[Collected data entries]
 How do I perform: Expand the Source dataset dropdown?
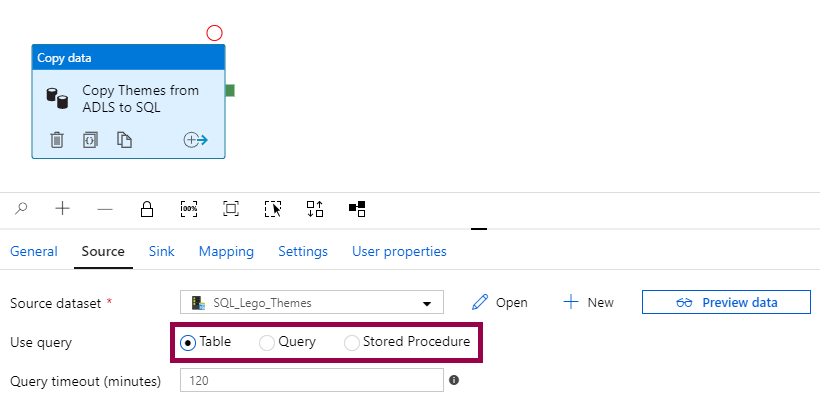click(427, 303)
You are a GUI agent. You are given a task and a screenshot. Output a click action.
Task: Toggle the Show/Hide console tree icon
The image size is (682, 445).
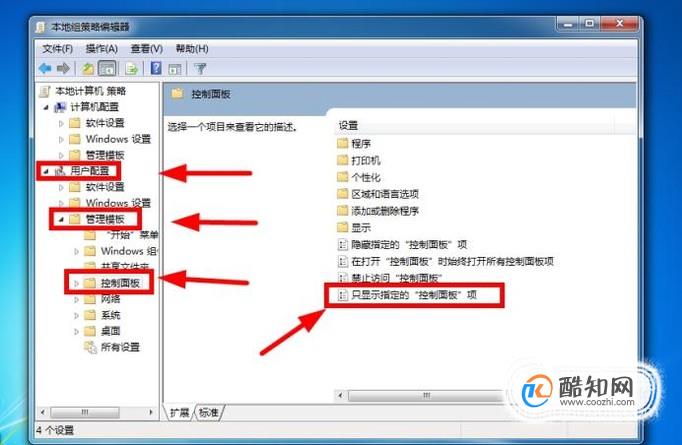pyautogui.click(x=107, y=68)
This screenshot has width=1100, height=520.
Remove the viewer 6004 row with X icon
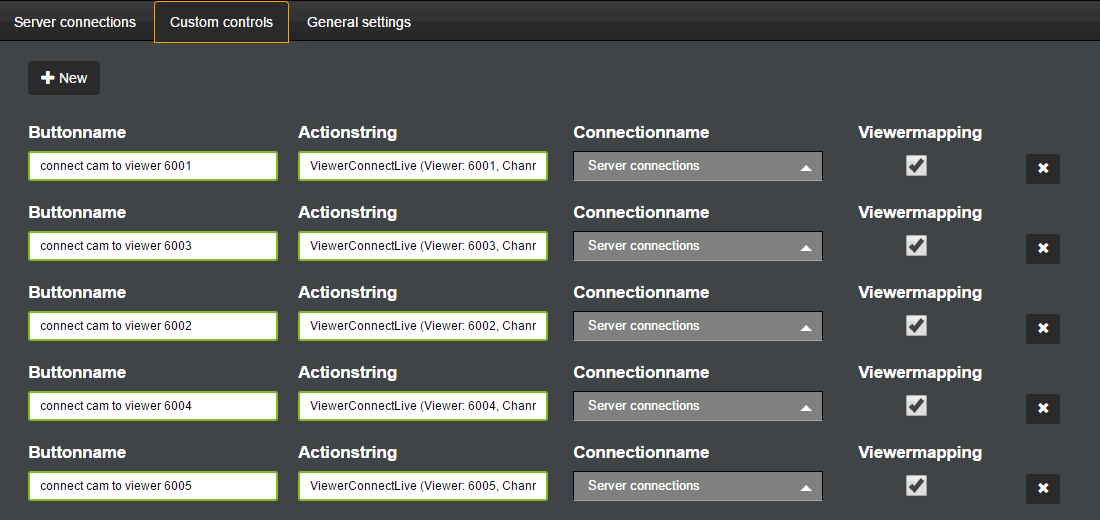(1042, 408)
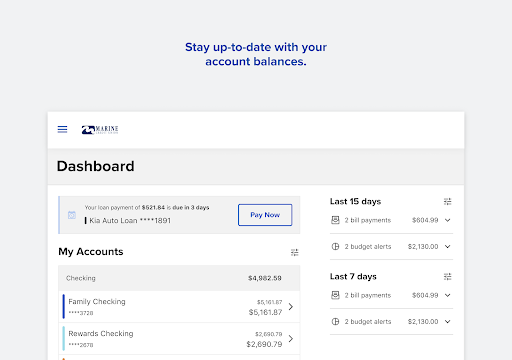Click budget alerts icon under Last 7 days
Screen dimensions: 512x360
(335, 321)
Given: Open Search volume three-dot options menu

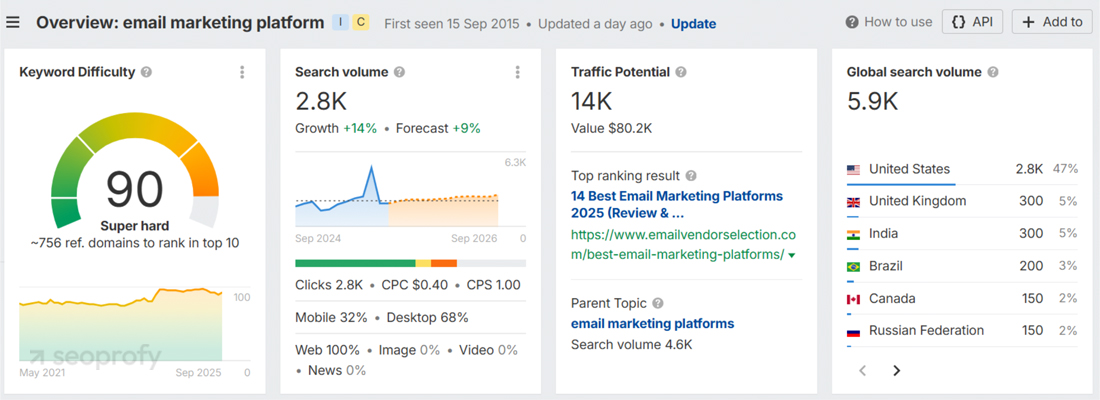Looking at the screenshot, I should tap(517, 72).
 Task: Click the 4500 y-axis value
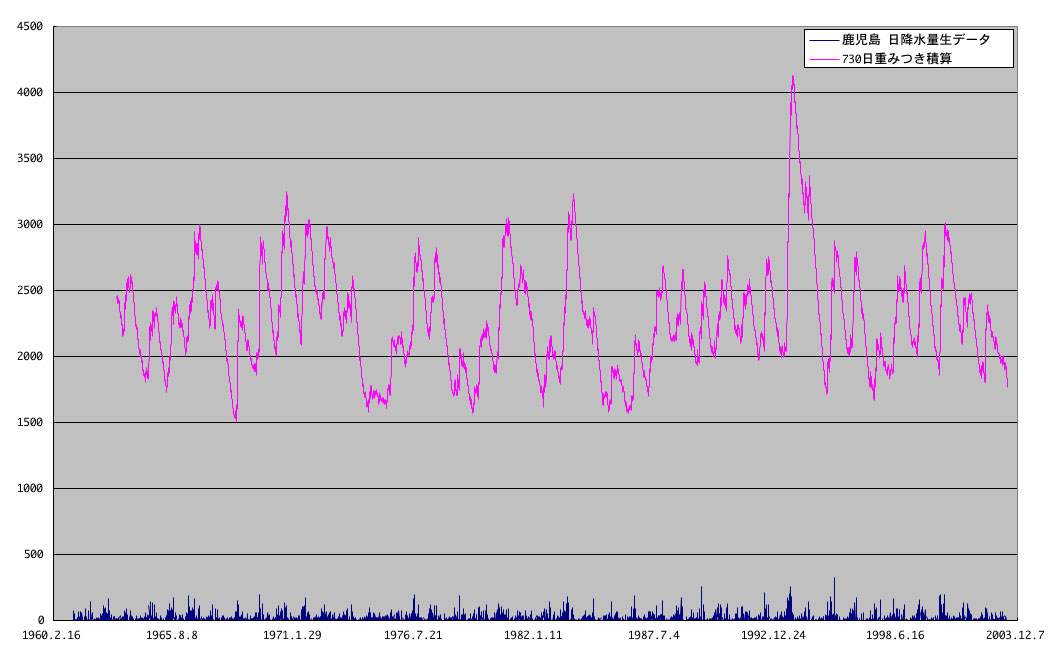click(x=29, y=27)
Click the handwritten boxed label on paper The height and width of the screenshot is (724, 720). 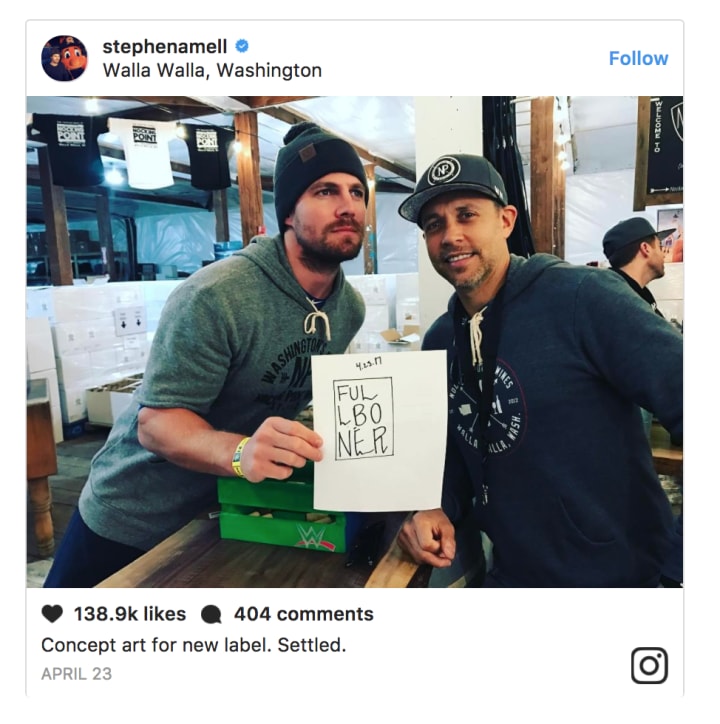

=== EXERCISE DIRECTIONS ===
Retype, word for word, the lines from the one with "Task: Toggle the Show/Hide console tree icon" through the last line of the entries above, and only those lines. Leave pictures out.

=== RESULT FOR THIS TASK ===
Task: Toggle the Show/Hide console tree icon
The image size is (682, 445).
pyautogui.click(x=107, y=68)
This screenshot has width=1100, height=520.
Remove the viewer 6004 row with X icon
(1042, 408)
Click budget alerts icon under Last 7 days
Screen dimensions: 512x360
(335, 321)
Given: Open Search volume three-dot options menu

Looking at the screenshot, I should tap(517, 72).
 Task: Click the 4500 y-axis value
click(x=29, y=27)
Click the handwritten boxed label on paper The height and width of the screenshot is (724, 720). 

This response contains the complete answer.